■ **Aim of the exercise**
From top to bottom, restate the entries below word for word.

■ **Input**

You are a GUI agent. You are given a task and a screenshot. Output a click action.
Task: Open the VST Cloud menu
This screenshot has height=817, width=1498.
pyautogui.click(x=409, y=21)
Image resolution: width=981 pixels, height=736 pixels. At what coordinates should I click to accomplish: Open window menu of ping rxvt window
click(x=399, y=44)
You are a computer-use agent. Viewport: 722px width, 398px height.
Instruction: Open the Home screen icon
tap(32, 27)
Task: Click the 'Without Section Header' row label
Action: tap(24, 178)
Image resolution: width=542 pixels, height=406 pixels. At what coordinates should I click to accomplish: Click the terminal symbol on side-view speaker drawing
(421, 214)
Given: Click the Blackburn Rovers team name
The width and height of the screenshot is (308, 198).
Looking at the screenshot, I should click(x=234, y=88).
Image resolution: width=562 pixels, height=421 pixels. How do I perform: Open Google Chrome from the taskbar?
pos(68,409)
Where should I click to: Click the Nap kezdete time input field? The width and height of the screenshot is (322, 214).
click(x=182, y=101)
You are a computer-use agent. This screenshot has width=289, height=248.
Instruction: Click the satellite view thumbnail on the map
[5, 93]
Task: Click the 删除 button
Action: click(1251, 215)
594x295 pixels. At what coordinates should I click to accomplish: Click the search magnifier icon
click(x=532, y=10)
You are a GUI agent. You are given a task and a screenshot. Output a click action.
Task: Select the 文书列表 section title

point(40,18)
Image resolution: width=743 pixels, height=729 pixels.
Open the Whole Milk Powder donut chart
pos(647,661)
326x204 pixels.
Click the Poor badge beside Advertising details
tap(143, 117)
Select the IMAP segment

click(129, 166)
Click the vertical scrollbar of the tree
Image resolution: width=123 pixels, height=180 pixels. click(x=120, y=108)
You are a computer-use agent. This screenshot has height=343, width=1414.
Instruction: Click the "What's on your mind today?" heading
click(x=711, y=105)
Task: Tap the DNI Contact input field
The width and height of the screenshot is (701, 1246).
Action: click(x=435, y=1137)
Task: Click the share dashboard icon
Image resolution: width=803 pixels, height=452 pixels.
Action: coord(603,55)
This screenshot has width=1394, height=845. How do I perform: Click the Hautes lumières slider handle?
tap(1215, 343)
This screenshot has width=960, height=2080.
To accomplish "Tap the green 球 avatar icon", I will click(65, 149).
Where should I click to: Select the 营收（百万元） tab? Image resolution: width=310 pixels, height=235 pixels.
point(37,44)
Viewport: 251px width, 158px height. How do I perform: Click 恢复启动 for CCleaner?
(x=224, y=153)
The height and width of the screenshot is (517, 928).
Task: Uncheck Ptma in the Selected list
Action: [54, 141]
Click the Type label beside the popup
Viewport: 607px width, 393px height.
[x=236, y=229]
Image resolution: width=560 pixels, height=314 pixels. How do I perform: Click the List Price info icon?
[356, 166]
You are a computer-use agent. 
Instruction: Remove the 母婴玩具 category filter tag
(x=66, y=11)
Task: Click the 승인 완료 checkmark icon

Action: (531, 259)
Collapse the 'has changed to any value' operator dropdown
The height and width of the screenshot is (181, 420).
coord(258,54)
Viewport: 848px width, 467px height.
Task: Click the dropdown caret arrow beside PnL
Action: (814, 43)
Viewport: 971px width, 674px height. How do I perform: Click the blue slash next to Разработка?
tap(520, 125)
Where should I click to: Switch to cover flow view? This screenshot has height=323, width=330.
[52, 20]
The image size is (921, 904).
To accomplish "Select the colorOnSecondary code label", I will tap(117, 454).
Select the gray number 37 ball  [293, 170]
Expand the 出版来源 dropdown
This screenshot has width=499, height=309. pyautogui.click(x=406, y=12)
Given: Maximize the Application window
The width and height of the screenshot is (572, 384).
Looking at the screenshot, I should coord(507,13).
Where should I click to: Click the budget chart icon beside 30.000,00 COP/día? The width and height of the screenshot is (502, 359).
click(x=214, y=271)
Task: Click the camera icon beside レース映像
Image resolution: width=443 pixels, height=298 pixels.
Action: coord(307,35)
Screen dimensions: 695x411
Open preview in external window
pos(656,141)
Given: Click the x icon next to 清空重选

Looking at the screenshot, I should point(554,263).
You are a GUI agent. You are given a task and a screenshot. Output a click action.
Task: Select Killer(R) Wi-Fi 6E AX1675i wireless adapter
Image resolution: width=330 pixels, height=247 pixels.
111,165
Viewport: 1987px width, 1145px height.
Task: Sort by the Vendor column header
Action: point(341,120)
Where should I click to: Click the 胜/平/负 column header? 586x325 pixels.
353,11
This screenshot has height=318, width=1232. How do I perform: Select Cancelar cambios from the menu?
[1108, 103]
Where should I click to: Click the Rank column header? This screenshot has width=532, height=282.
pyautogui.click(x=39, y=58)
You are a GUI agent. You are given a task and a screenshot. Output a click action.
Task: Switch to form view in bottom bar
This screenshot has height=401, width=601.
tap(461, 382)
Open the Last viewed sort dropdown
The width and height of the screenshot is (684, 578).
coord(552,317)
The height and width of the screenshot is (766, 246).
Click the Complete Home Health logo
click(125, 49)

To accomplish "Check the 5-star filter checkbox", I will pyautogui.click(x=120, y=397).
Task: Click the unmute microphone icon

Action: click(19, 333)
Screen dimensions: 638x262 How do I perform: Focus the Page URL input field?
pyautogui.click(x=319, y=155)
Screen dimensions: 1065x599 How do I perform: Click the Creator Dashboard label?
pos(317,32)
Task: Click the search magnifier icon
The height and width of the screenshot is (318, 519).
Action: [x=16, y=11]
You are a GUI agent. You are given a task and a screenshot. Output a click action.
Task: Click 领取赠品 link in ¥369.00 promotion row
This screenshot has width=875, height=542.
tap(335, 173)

■ **Solution for this task**
You are a GUI agent. You are given a task and a screenshot. Output a click action.
Task: Open the VST Cloud menu
This screenshot has height=817, width=1498.
pyautogui.click(x=409, y=21)
Image resolution: width=981 pixels, height=736 pixels. At what coordinates should I click to accomplish: Open window menu of ping rxvt window
click(x=399, y=44)
You are a computer-use agent. Viewport: 722px width, 398px height.
Instruction: Open the Home screen icon
tap(32, 27)
Task: Click the 'Without Section Header' row label
Action: tap(24, 178)
Image resolution: width=542 pixels, height=406 pixels. At what coordinates should I click to accomplish: Click the terminal symbol on side-view speaker drawing
(421, 214)
Given: Click the Blackburn Rovers team name
The width and height of the screenshot is (308, 198).
Looking at the screenshot, I should click(x=234, y=88).
Image resolution: width=562 pixels, height=421 pixels. How do I perform: Open Google Chrome from the taskbar?
pos(68,409)
Where should I click to: Click the Nap kezdete time input field? The width and height of the screenshot is (322, 214).
click(x=182, y=101)
You are a computer-use agent. This screenshot has width=289, height=248.
Instruction: Click the satellite view thumbnail on the map
[5, 93]
Task: Click the 删除 button
Action: click(1251, 215)
594x295 pixels. At what coordinates should I click to accomplish: Click the search magnifier icon
click(x=532, y=10)
You are a GUI agent. You are given a task and a screenshot. Output a click action.
Task: Select the 文书列表 section title

point(40,18)
Image resolution: width=743 pixels, height=729 pixels.
Open the Whole Milk Powder donut chart
pos(647,661)
326x204 pixels.
Click the Poor badge beside Advertising details
tap(143, 117)
Select the IMAP segment

click(129, 166)
Click the vertical scrollbar of the tree
Image resolution: width=123 pixels, height=180 pixels. click(x=120, y=108)
You are a computer-use agent. This screenshot has height=343, width=1414.
Instruction: Click the "What's on your mind today?" heading
click(x=711, y=105)
Task: Tap the DNI Contact input field
The width and height of the screenshot is (701, 1246).
Action: click(x=435, y=1137)
Task: Click the share dashboard icon
Image resolution: width=803 pixels, height=452 pixels.
Action: coord(603,55)
This screenshot has width=1394, height=845. How do I perform: Click the Hautes lumières slider handle?
tap(1215, 343)
This screenshot has width=960, height=2080.
To accomplish "Tap the green 球 avatar icon", I will click(65, 149).
Where should I click to: Select the 营收（百万元） tab? Image resolution: width=310 pixels, height=235 pixels.
point(37,44)
Viewport: 251px width, 158px height. How do I perform: Click 恢复启动 for CCleaner?
(x=224, y=153)
The height and width of the screenshot is (517, 928).
Task: Uncheck Ptma in the Selected list
Action: [54, 141]
Click the Type label beside the popup
Viewport: 607px width, 393px height.
[x=236, y=229]
Image resolution: width=560 pixels, height=314 pixels. How do I perform: Click the List Price info icon?
[356, 166]
You are a computer-use agent. 
Instruction: Remove the 母婴玩具 category filter tag
(x=66, y=11)
Task: Click the 승인 완료 checkmark icon

Action: (531, 259)
Collapse the 'has changed to any value' operator dropdown
The height and width of the screenshot is (181, 420).
coord(258,54)
Viewport: 848px width, 467px height.
Task: Click the dropdown caret arrow beside PnL
Action: (814, 43)
Viewport: 971px width, 674px height. How do I perform: Click the blue slash next to Разработка?
tap(520, 125)
Where should I click to: Switch to cover flow view? This screenshot has height=323, width=330.
[52, 20]
The image size is (921, 904).
To accomplish "Select the colorOnSecondary code label", I will tap(117, 454).
Select the gray number 37 ball  [293, 170]
Expand the 出版来源 dropdown
This screenshot has width=499, height=309. pyautogui.click(x=406, y=12)
Given: Maximize the Application window
The width and height of the screenshot is (572, 384).
Looking at the screenshot, I should coord(507,13).
Where should I click to: Click the budget chart icon beside 30.000,00 COP/día? The width and height of the screenshot is (502, 359).
click(x=214, y=271)
Task: Click the camera icon beside レース映像
Image resolution: width=443 pixels, height=298 pixels.
Action: coord(307,35)
Screen dimensions: 695x411
Open preview in external window
pos(656,141)
Given: Click the x icon next to 清空重选

Looking at the screenshot, I should point(554,263).
You are a GUI agent. You are given a task and a screenshot. Output a click action.
Task: Select Killer(R) Wi-Fi 6E AX1675i wireless adapter
Image resolution: width=330 pixels, height=247 pixels.
111,165
Viewport: 1987px width, 1145px height.
Task: Sort by the Vendor column header
Action: point(341,120)
Where should I click to: Click the 胜/平/负 column header? 586x325 pixels.
353,11
This screenshot has height=318, width=1232. How do I perform: Select Cancelar cambios from the menu?
[1108, 103]
Where should I click to: Click the Rank column header? This screenshot has width=532, height=282.
pyautogui.click(x=39, y=58)
You are a GUI agent. You are given a task and a screenshot. Output a click action.
Task: Switch to form view in bottom bar
This screenshot has height=401, width=601.
tap(461, 382)
Open the Last viewed sort dropdown
The width and height of the screenshot is (684, 578).
coord(552,317)
The height and width of the screenshot is (766, 246).
Click the Complete Home Health logo
click(125, 49)

To accomplish "Check the 5-star filter checkbox", I will pyautogui.click(x=120, y=397).
Task: Click the unmute microphone icon

Action: click(19, 333)
Screen dimensions: 638x262 How do I perform: Focus the Page URL input field?
pyautogui.click(x=319, y=155)
Screen dimensions: 1065x599 How do I perform: Click the Creator Dashboard label?
pos(317,32)
Task: Click the search magnifier icon
The height and width of the screenshot is (318, 519).
Action: [x=16, y=11]
You are a GUI agent. You are given a task and a screenshot. Output a click action.
Task: Click 领取赠品 link in ¥369.00 promotion row
This screenshot has width=875, height=542.
tap(335, 173)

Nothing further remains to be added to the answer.